Her zaman ırkçı bir toplum olsa da, akıllara durgunluk veren polis vahşeti ABD'de neyin yanlış olduğunu ön plana çıkardı. "Siyahların Hayatı Önemlidir" protestoları, ABD sisteminin caniliğini daha da fazla belirginleştirdi. Donald Trump tarafından cesaretlendirilen silahlı milislerin yükselişiyle birlikte, bir iç savaşa doğru da gidiyor olabilir.

 

Bununla birlikte, ABD ekonomisinin gerçek gücünü ele alalım: Dolar hegemonyası. ABD Dışişleri Bakanı Henry Kissinger'ın Suudileri dolar üzerinden petrol ticareti yapmaya ikna ettiği 1973'ten bu yana, sanal bir küresel rezerv para birimi olarak hareket ediyor. Petrolün ticareti dolar cinsinden yapılmasaydı, İngiliz sterlini veya Japon Yeni gibi diğer para birimlerinden farklı olmayacaktı.

 

Bu yüzyılın başında, dünya merkez bankalarının %80'inin rezervleri ABD doları cinsindeydi; bugün bu % 61'e düştü. Euro, Çin Yuanı ve İngiliz sterlini rezervlerin geri kalanını emdi. Petrol Yuan cinsinden veya hatta daha büyük bir yüzdesinde alınıp satılsaydı, doların hegemonyası yakında sona erecekti.

 

Salgın ve ABD gücünün çöküşü, başkalarına ticaret ve ekonomik faaliyet yürütmenin yeni yollarını aramaları için fırsatlar yarattı. Bunlar, takas ticaretinin yanı sıra tarafların birbirlerinin para birimiyle ticaretlerini içeriyor.
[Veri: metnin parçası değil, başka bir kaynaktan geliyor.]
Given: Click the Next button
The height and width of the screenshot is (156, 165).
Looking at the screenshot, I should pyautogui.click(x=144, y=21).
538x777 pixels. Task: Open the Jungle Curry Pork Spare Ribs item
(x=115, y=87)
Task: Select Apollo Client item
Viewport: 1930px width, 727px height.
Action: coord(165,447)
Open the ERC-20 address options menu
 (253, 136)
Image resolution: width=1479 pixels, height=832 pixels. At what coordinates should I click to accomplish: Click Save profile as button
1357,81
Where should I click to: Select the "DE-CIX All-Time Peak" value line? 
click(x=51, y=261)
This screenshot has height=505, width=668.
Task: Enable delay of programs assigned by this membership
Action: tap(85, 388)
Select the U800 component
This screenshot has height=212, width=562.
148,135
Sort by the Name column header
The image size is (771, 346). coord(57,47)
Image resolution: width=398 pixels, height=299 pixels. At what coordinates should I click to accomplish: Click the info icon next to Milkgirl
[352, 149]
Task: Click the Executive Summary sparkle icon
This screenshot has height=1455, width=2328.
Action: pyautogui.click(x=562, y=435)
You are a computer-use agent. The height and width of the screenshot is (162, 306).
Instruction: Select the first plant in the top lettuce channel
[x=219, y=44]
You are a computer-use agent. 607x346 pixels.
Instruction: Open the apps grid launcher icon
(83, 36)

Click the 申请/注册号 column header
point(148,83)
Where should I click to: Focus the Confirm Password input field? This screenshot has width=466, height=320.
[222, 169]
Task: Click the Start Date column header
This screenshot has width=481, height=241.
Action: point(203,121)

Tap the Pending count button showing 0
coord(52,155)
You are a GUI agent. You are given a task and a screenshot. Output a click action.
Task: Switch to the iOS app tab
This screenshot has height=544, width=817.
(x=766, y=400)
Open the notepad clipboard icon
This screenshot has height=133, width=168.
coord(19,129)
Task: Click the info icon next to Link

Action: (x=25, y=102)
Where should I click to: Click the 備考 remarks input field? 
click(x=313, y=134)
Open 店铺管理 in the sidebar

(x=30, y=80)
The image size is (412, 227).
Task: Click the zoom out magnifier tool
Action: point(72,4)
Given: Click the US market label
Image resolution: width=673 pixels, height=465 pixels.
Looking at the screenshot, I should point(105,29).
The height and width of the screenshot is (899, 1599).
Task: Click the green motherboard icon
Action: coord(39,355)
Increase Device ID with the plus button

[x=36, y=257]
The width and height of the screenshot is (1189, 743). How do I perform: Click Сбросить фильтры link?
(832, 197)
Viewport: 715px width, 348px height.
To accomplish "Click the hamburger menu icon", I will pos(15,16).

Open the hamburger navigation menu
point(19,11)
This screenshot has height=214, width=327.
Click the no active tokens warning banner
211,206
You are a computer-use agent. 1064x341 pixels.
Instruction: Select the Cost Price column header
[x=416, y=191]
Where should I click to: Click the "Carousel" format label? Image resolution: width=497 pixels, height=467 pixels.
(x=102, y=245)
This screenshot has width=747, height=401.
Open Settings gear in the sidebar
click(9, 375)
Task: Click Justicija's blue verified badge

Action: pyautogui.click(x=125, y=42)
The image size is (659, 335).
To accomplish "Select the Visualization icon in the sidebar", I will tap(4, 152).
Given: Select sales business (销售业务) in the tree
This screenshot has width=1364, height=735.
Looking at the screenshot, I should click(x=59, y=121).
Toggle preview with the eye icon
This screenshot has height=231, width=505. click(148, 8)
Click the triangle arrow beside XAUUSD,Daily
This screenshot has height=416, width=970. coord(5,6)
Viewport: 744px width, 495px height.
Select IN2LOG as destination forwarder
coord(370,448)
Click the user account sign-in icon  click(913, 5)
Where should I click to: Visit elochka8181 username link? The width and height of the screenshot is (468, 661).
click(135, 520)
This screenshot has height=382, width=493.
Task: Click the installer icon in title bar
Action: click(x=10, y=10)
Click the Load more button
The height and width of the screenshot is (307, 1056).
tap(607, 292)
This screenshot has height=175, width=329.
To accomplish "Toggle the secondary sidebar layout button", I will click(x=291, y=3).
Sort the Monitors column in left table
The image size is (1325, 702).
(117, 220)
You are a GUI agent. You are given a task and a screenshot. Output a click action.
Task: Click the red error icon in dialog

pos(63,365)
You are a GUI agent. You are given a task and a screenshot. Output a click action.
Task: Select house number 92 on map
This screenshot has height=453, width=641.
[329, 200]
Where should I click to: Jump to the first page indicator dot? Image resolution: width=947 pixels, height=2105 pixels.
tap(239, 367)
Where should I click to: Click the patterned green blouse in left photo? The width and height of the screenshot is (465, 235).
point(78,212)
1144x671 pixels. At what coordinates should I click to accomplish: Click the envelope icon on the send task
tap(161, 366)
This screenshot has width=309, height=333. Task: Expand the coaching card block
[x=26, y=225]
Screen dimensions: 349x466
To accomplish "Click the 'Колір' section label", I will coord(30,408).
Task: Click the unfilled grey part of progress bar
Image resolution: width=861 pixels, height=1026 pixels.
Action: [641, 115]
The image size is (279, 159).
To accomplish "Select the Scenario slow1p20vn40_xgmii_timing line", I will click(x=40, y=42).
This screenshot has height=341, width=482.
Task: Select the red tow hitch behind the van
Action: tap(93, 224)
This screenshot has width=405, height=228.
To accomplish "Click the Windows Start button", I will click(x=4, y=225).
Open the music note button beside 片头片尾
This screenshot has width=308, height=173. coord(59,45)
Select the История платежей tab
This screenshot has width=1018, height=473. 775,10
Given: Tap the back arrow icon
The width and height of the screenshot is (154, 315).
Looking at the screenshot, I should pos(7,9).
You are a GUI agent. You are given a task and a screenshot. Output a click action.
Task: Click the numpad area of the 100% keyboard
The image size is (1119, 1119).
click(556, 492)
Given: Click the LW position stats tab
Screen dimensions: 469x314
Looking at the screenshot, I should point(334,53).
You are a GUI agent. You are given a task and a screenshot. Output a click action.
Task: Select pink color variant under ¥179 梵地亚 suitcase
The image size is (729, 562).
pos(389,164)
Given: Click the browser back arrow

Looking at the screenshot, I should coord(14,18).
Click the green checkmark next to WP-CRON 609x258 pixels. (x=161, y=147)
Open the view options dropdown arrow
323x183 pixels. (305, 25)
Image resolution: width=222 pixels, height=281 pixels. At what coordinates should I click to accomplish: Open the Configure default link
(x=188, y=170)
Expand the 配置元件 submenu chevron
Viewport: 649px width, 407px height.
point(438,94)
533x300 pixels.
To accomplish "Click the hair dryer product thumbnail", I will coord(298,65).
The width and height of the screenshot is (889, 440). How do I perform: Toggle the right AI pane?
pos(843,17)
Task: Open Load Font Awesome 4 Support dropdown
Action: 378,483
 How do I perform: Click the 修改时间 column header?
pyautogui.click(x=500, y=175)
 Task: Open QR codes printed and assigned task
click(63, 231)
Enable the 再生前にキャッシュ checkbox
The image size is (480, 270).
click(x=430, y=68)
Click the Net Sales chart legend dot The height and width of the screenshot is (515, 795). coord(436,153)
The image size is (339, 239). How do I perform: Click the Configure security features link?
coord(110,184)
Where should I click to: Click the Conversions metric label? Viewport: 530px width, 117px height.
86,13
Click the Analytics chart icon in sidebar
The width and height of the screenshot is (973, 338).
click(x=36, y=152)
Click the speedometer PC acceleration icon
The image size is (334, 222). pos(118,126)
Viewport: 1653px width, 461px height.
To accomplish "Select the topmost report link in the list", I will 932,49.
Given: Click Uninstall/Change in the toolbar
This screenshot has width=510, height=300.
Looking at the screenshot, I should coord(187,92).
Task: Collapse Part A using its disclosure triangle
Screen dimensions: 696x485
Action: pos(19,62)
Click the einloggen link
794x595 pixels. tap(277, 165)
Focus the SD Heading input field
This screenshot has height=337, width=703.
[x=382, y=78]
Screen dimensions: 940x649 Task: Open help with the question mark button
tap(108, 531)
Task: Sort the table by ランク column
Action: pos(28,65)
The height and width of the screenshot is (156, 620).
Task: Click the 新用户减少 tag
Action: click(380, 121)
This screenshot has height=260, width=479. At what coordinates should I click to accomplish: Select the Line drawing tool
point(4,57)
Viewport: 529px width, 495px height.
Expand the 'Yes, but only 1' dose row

Pek çok ülke, sıradan insanları büyük ölçüde etkileyen yasadışı ABD yaptırımlarının kurbanı oldu. İran, Venezuela, Küba, Çin, Rusya, Suriye ve Türkiye tanınmış kurbanlar. Yaptırımların olumsuz etkisi, hedeflenen ülkeler stratejik, ekonomik ve askeri düzeylerde işbirliği yaparlarsa aşılabilir.

 

İki düzeyde çalışma olmalıdır: benzer düşünceye sahip Müslüman ülkeler ve onlar ile benzer düşüncedeki gayrimüslim ülkeler arasında.

 

Benzer fikirlere sahip Müslüman ülkeler İslami İran, Türkiye, Pakistan, Malezya ve Endonezya'yı ve Irak, Suriye ve belki de Katar gibi bazı müttefiklerini içerebilir. Gayrimüslim ülkeler listesi Çin, Rusya, Venezuela, Küba ve Güney Afrika'yı içerecektir. Diğerleri ise tiranlığa ve baskıya karşı bu tür ittifakların faydalarını gördükçe gruba katılacaktır.

 

Tüm bunların anahtarı, ABD dolarını bir an önce terk etmek ve yerel para birimleriyle ya da takas yoluyla ticaret yapmaktır. Neden dünyanın geri kalanı Amerikan günahlarını ve saldırganlık savaşlarını sübvanse etmek zorunda kalsın ki?

 

Salgın dünya çapında çok fazla acıya neden olurken, ABD emperyal saldırganlığının kurbanlarına halklarını ve çıkarlarını korumak için politikalar uygulamaya koymaları için büyük fırsatlar sunuyor.